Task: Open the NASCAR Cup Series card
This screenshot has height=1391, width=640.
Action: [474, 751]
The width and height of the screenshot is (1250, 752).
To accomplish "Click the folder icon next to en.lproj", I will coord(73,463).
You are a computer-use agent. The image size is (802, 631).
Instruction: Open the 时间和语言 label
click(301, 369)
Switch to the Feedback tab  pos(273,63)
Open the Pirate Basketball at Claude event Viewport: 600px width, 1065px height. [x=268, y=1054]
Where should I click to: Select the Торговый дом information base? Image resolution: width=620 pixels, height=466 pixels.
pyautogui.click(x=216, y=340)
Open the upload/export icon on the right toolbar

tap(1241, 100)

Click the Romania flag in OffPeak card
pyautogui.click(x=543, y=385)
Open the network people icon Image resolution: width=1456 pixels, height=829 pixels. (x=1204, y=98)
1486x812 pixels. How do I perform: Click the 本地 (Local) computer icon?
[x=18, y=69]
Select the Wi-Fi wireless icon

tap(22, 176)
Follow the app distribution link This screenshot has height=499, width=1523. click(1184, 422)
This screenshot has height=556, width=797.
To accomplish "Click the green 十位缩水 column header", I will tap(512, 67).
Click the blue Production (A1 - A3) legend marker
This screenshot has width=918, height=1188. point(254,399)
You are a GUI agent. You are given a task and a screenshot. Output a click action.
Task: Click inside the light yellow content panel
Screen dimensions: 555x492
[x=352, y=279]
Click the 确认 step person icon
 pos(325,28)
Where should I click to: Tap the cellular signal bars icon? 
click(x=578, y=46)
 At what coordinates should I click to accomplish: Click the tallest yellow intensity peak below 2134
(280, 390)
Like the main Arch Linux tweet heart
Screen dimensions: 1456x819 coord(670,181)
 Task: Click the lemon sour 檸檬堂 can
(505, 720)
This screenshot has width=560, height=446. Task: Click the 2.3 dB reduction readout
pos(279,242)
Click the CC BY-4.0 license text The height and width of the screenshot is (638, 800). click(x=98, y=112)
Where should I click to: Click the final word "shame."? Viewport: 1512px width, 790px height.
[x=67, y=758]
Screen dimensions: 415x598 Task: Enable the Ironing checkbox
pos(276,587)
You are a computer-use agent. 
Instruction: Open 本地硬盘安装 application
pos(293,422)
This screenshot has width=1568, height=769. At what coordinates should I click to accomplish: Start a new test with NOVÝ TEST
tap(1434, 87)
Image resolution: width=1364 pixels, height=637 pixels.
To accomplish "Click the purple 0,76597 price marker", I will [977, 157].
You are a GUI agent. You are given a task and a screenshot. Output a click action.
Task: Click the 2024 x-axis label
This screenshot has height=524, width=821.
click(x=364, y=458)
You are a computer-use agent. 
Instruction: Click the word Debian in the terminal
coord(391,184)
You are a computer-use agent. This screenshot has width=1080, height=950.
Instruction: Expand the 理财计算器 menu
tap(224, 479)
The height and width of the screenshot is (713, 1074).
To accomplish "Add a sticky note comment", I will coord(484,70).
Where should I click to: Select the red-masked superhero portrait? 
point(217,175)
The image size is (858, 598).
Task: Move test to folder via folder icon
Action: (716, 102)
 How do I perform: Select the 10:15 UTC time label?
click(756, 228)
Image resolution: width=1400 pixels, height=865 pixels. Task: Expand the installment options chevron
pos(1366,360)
::::
What to work on:
Copy these records line for line, with no changes.

Written response:
Task: Open the NASCAR Cup Series card
This screenshot has height=1391, width=640.
Action: [474, 751]
The width and height of the screenshot is (1250, 752).
To accomplish "Click the folder icon next to en.lproj", I will coord(73,463).
You are a computer-use agent. The image size is (802, 631).
Instruction: Open the 时间和语言 label
click(301, 369)
Switch to the Feedback tab  pos(273,63)
Open the Pirate Basketball at Claude event Viewport: 600px width, 1065px height. [x=268, y=1054]
Where should I click to: Select the Торговый дом information base? Image resolution: width=620 pixels, height=466 pixels.
pyautogui.click(x=216, y=340)
Open the upload/export icon on the right toolbar

tap(1241, 100)

Click the Romania flag in OffPeak card
pyautogui.click(x=543, y=385)
Open the network people icon Image resolution: width=1456 pixels, height=829 pixels. (x=1204, y=98)
1486x812 pixels. How do I perform: Click the 本地 (Local) computer icon?
[x=18, y=69]
Select the Wi-Fi wireless icon

tap(22, 176)
Follow the app distribution link This screenshot has height=499, width=1523. click(1184, 422)
This screenshot has height=556, width=797.
To accomplish "Click the green 十位缩水 column header", I will tap(512, 67).
Click the blue Production (A1 - A3) legend marker
This screenshot has width=918, height=1188. point(254,399)
You are a GUI agent. You are given a task and a screenshot. Output a click action.
Task: Click inside the light yellow content panel
Screen dimensions: 555x492
[x=352, y=279]
Click the 确认 step person icon
 pos(325,28)
Where should I click to: Tap the cellular signal bars icon? 
click(x=578, y=46)
 At what coordinates should I click to accomplish: Click the tallest yellow intensity peak below 2134
(280, 390)
Like the main Arch Linux tweet heart
Screen dimensions: 1456x819 coord(670,181)
 Task: Click the lemon sour 檸檬堂 can
(505, 720)
This screenshot has width=560, height=446. Task: Click the 2.3 dB reduction readout
pos(279,242)
Click the CC BY-4.0 license text The height and width of the screenshot is (638, 800). click(x=98, y=112)
Where should I click to: Click the final word "shame."? Viewport: 1512px width, 790px height.
[x=67, y=758]
Screen dimensions: 415x598 Task: Enable the Ironing checkbox
pos(276,587)
You are a computer-use agent. 
Instruction: Open 本地硬盘安装 application
pos(293,422)
This screenshot has width=1568, height=769. At what coordinates should I click to accomplish: Start a new test with NOVÝ TEST
tap(1434, 87)
Image resolution: width=1364 pixels, height=637 pixels.
To accomplish "Click the purple 0,76597 price marker", I will [977, 157].
You are a GUI agent. You are given a task and a screenshot. Output a click action.
Task: Click the 2024 x-axis label
This screenshot has height=524, width=821.
click(x=364, y=458)
You are a computer-use agent. 
Instruction: Click the word Debian in the terminal
coord(391,184)
You are a computer-use agent. This screenshot has width=1080, height=950.
Instruction: Expand the 理财计算器 menu
tap(224, 479)
The height and width of the screenshot is (713, 1074).
To accomplish "Add a sticky note comment", I will coord(484,70).
Where should I click to: Select the red-masked superhero portrait? 
point(217,175)
The image size is (858, 598).
Task: Move test to folder via folder icon
Action: (716, 102)
 How do I perform: Select the 10:15 UTC time label?
click(756, 228)
Image resolution: width=1400 pixels, height=865 pixels. Task: Expand the installment options chevron
pos(1366,360)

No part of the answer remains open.